Posted by: frjpharrington3912 -
Apr. 11, 2014 10:39 PM ET USA
In his encyclical "On Human Life" Pope Paul VI warned us about the danger of ignoring the natural moral law particularly in regard to contraception. He warned that amoral public authorities, who are concerned with practical results and not the precepts of the moral law, could impose their will by forcing people to adopt contraceptive methods. Now we have Obamacare and the H&HS Mandate. The people who have criticized Sr. Jane's warnings would do very well to read Humanae Vitae.
Posted by: extremeCatholic -
Apr. 11, 2014 10:14 PM ET USA
The bishop, of course, knows Catholic teaching on homosexual acts: They are gravely depraved and intrinsically disordered. It becomes a matter of prudence to teach and profess this. I think Phil and I would agree this incident called for a moment of clarity. By refraining to do so, the bishop confirms on people who dispute this teaching not only a hecklers veto but the power to banish anyone bold enough to repeat the constant teaching of the Church on this matter. I feel a chill.
Posted by: -
Apr. 11, 2014 7:41 PM ET USA
Bishop Jugis most certainly DID miss a great opportunity to teach. His defense is so bland that one can tell he is hoping this all just goes away so that he can go back to sleep. Sweet dreams!
Posted by: -
Apr. 11, 2014 4:57 PM ET USA
Phil - Good commentary. When he finally came out from under his desk, the bishop's statement was a disappointing waffle. Yet another lost opportunity by a bishop to do some catch-up work with respect to badly needed catechesis.

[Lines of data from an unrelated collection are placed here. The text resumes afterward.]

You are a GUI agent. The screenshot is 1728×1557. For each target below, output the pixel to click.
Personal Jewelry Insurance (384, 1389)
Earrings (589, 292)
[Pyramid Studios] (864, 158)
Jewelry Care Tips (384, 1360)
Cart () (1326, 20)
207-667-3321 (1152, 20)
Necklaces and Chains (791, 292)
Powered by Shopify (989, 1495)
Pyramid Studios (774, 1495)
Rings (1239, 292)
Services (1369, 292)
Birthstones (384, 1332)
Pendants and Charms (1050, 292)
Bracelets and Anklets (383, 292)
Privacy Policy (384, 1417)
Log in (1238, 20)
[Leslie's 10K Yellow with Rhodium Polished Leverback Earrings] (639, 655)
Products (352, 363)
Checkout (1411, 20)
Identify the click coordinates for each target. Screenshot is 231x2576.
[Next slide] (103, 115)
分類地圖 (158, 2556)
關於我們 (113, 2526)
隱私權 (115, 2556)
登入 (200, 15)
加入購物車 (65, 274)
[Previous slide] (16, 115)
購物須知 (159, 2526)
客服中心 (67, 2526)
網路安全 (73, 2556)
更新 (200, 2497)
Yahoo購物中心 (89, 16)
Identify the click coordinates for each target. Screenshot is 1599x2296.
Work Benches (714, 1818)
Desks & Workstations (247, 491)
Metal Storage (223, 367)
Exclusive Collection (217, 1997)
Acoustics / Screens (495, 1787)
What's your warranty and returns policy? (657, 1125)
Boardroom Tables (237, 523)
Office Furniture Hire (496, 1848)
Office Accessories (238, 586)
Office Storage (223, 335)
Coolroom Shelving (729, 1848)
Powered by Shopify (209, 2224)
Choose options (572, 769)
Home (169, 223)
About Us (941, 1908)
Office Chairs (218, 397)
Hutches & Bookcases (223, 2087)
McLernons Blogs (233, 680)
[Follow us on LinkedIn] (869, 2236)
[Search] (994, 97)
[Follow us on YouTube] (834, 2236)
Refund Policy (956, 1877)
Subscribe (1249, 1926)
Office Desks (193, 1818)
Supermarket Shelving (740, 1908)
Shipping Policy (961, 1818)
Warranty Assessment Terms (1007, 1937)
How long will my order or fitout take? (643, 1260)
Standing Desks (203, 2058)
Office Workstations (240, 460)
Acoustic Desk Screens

Posted by: jacquebquique5708 -
Apr. 11, 2014 10:59 AM ET USA
The bishops in America are very nervous about statements made by the pope in regard to these issues. The rebels in question quoted the "compassionate" views of the pontiff on the subject. Church issues are at risk with ambiguous statements coming from the Vatican. It is obvious that the new apostolic delegate, Carlo Maria Vigano, is evaluating American bishops using an unknown agenda and sending reports back to Italy. There will be a restructuring and the bishops know it.
Posted by: filioque -
Apr. 10, 2014 10:53 PM ET USA
Right on, Phil. This is a huge lost teaching opportunity. It is ludicrous to think that anyone could have objected merely to the subject matter, when the topics of same-sex marriage, homosexuality, abortion, and contraception flood the news and cultural media. It had to be the substance of what was presented, not some perhaps debatable sociological data. The reaction was way too vehement to be anything else. The bishop appears to be whistling past the graveyard.
Posted by: jg23753479 -
Apr. 10, 2014 6:24 PM ET USA
Once again the greatest scandal in the Church today raises its ugly head here. Many have said the silence and even acquiescence of prelates during the homosexual predators' mess was the real scandal. It wasn't that we lacked brave leaders then, which would have been bad enough; we lacked anything even resembling leaders at all. Bishop Jugis makes it painfully evident that this problem persists, at least in his diocese.
Posted by: -
Apr. 10, 2014 6:18 PM ET USA
Its a Catholic school, the parents know this aforehand, there's simply no need to inform them, in the sense of fearing their disapproval, every time Catholic subjects are discussed. If a heretic were to be invited, then the parents should be advised so they can make plans for their child to do something more worthwhile with his time, like shooting pool or going bowling.